Dall’operazione “Cupola” della Squadra Mobile di Taranto di ieri che ha sgominato l’organizzazione mafiosa del territorio manduriano emergono particolari sulle modalità utilizzate dai Capi che ormai tenevano in scacco l’intero territorio messapico. La gestione di tutta la loro “manovalanza” era affidata ad una forma di gerarchia con la formulazione di vere e proprie regole di condotta e successive eventuali punizioni per chi le rispettava.
I Capi della “Cupola” si incontravano con assidua frequenza e, in veri e propri “summit” , decidevano oltre che delle strategia malavitose da adottare anche del reclutamento di nuovi affiliati e soprattutto delle sanzioni verso i loro affiliati.

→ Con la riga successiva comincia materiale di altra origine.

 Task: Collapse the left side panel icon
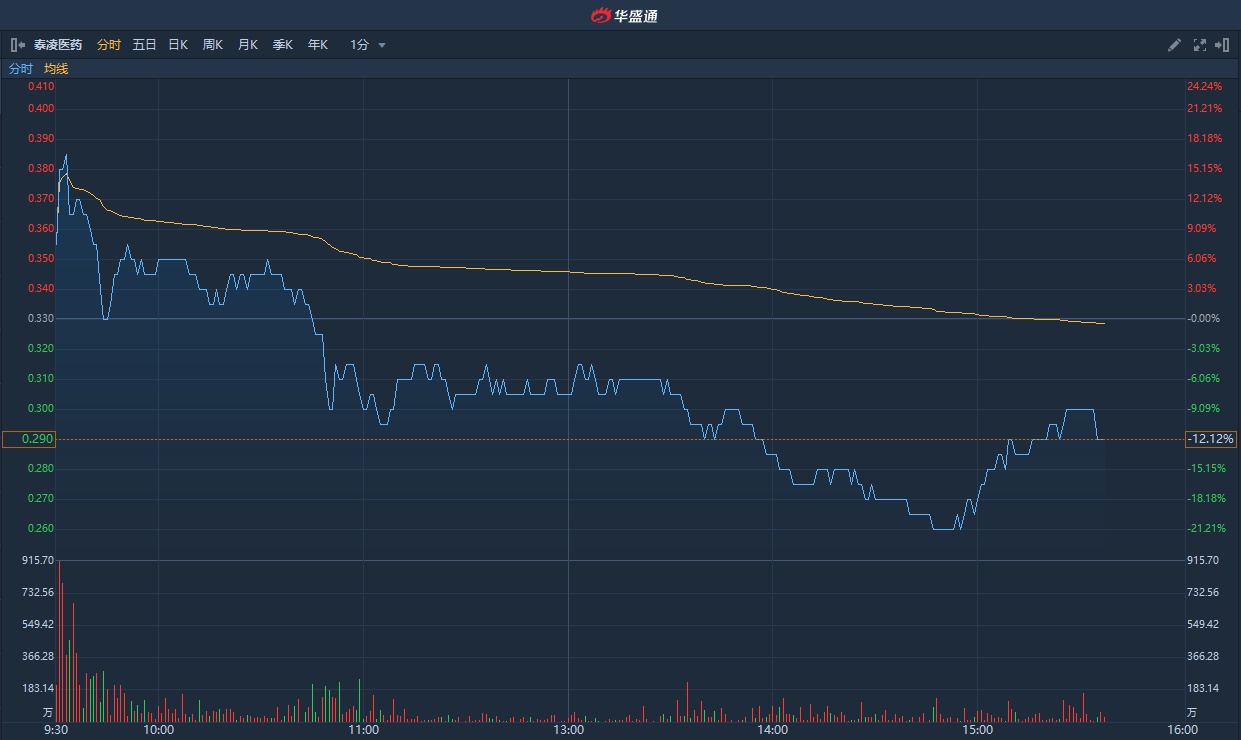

Coloro che “sgarravano” nei loro riguardi, potevano essere puniti fino alla definitiva estromissione dal clan malvitoso.
Altra particolare misura sanzionatoria prevista era quella del “fermo” di un affiliato: consisteva in una sorta di provvedimento di stop temporaneo o definitivo delle attività a lui affidate. I provvedimenti punitivi, in alcuni casi poi si sostanziavano in atti di violenta ritorsione come quella dell’esplosione di colpi verso le abitazioni dei più “disobbedienti”.
Almeno quattro gli episodi accertati nel corso delle indagini, in uno dei quali, per altro documentato dalle immagini di un sistema di video sorveglianza presente nella zona, furono esplosi ben 24 colpi di fucile caricato a pallettoni. Supremazia, prepotenza, tracotanza, violenza insomma ogni forma di illegalità faceva parte del loro modus operandi anche all’interno dell’organizzazione malavitosa sgominata dalla Polizia di Stato nella giornata di ieri.